Я бы назвал Даниила Трифонова. Это совершенно чудный, невероятно гибкий, очень мягкий, креативный в хорошем смысле слова пианист. Без сомнения, он очень большой музыкант. Всегда с удовольствием слушаю его игру. Отдаю себе отчет в том, что это тот, у кого можно поучиться. Еще бы назвал Михаила Плетнева.

А есть ли тот, кто оставит след в истории как теоретик пианизма, как, скажем, Генрих Нейгауз?

Современные работы об искусстве фортепианной игры мне не попадались. Да и к чему они? Генрих Нейгауз исчерпывающе ответил на все вопросы. Все основные постулаты описаны в его книге. Все остальное в руках музыканта: дальше только практика.
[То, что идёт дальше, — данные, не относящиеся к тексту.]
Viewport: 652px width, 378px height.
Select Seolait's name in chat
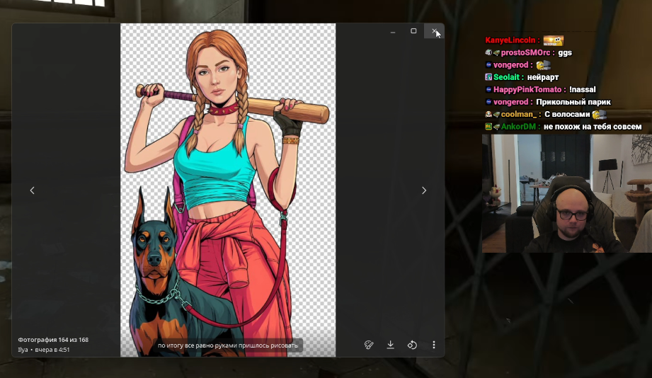pos(506,77)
Но все-таки первым теоретиком пианизма был Василий Сафонов. Кстати, есть чудная история о встрече Сафонова и Иосифа Гофмана. У Сафонова были труды, в которых описывается, какого типа руки к какому стилю и направлению больше подходят. Иосиф Гофман в это время был на гастролях в России. И так вышло, что, посетив Московскую консерваторию, попал на лекцию Сафонова на эту тему. Тогда не было интернета, потому Сафонов музыканта не узнал.

Гофман был роста невысокого – всего 1,6 метра. Видимо, и «лапка» у него была небольшая. После лекции он подошел к Сафонову, показал свои руки и спросил у профессора, может ли он заниматься фортепианной деятельностью. На что Сафонов ему ответил «С такими руками стать профессионалом в этом деле совершенно невозможно, даже и не мечтайте!»